What you should do :: Write out, exactly and in full, the line where "Task: Click the 763 KB file size value" appears together with all lines that follow it in the entries below. Do not include pictures.

Data shown ::

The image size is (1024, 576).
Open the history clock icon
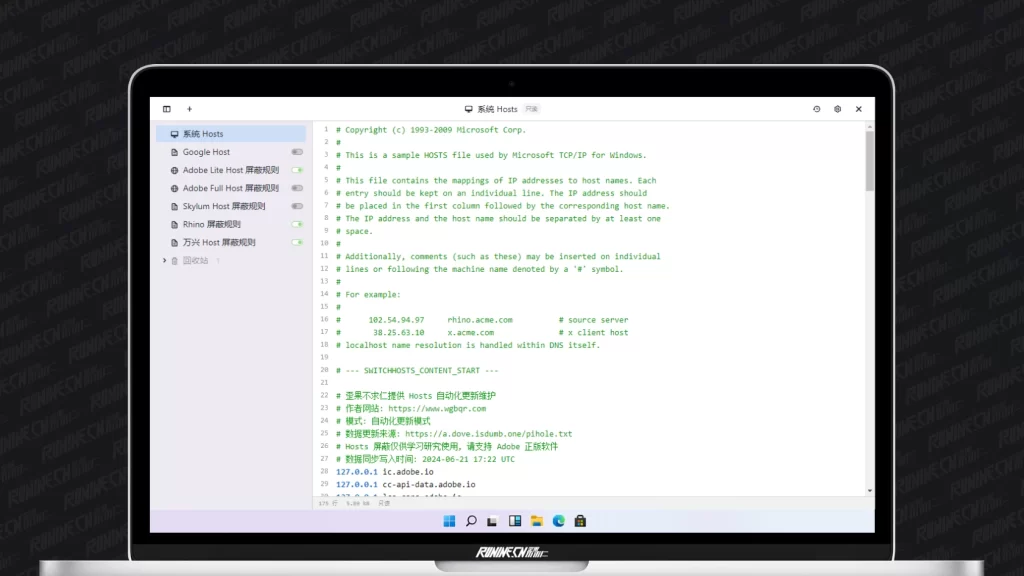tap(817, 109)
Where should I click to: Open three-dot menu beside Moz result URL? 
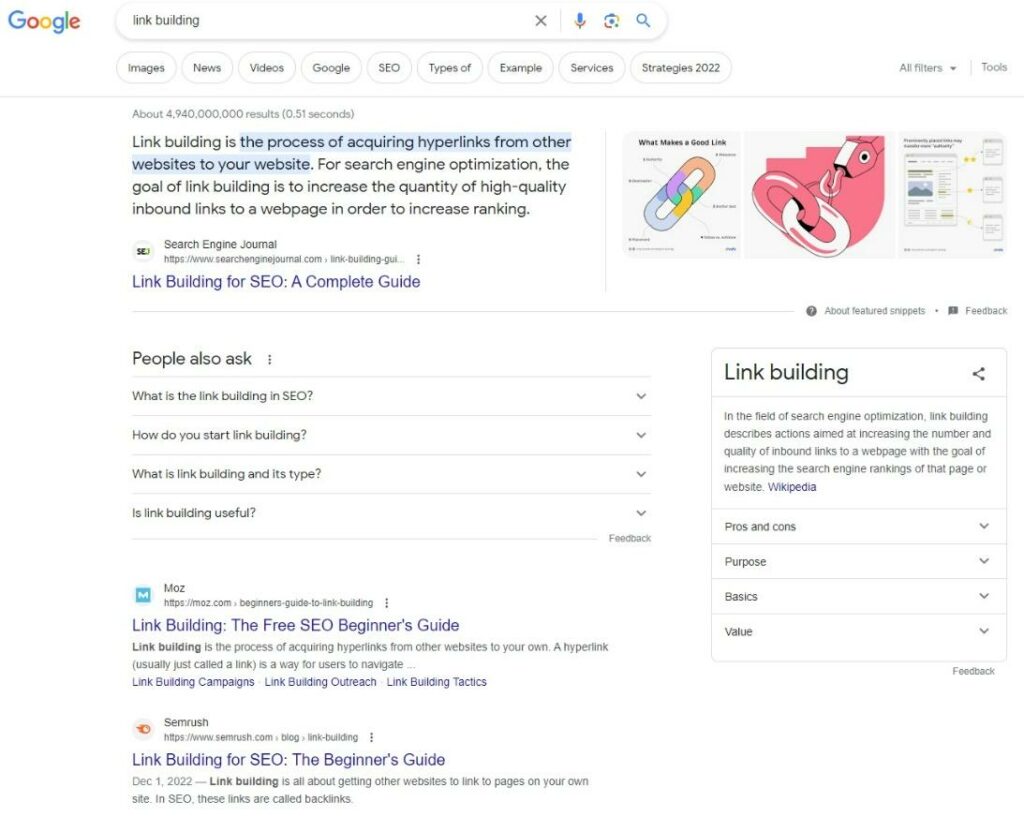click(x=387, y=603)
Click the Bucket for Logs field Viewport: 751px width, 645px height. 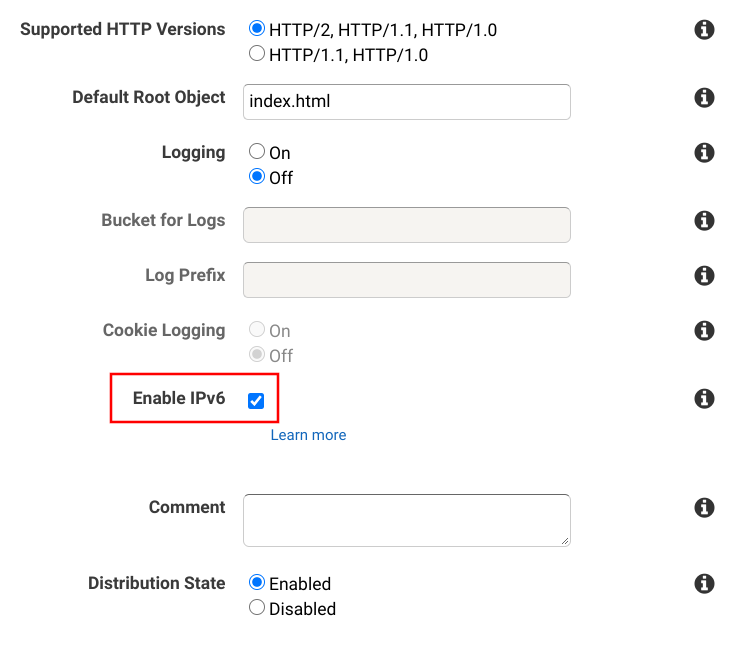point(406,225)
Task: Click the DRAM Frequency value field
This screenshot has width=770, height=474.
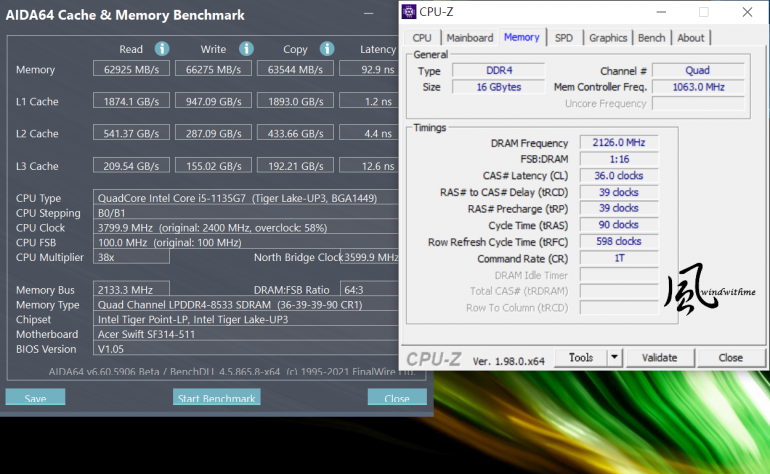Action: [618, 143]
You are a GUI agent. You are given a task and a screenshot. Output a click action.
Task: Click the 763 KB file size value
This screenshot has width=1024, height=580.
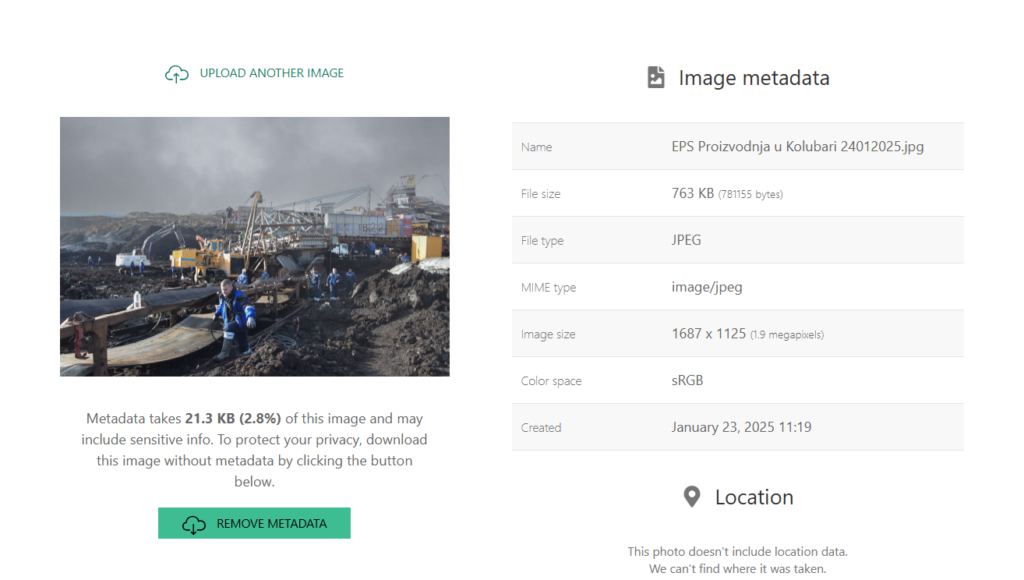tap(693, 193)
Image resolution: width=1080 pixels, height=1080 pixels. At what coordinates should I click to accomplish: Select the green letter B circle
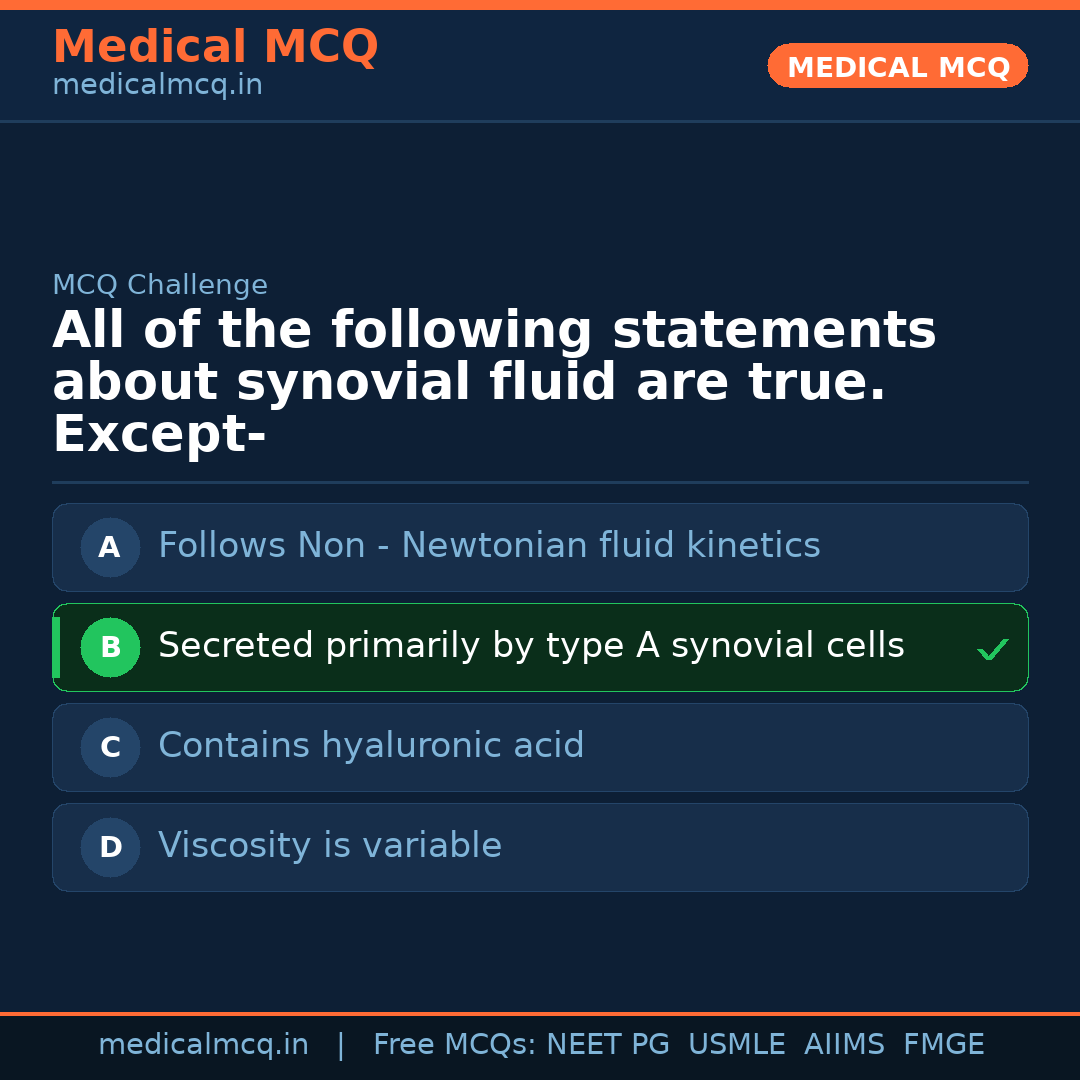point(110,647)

Task answer ::
Task: Click the 763 KB file size value
This screenshot has width=1024, height=580.
tap(693, 193)
Image resolution: width=1080 pixels, height=1080 pixels. At what coordinates should I click to accomplish: Select the green letter B circle
point(110,647)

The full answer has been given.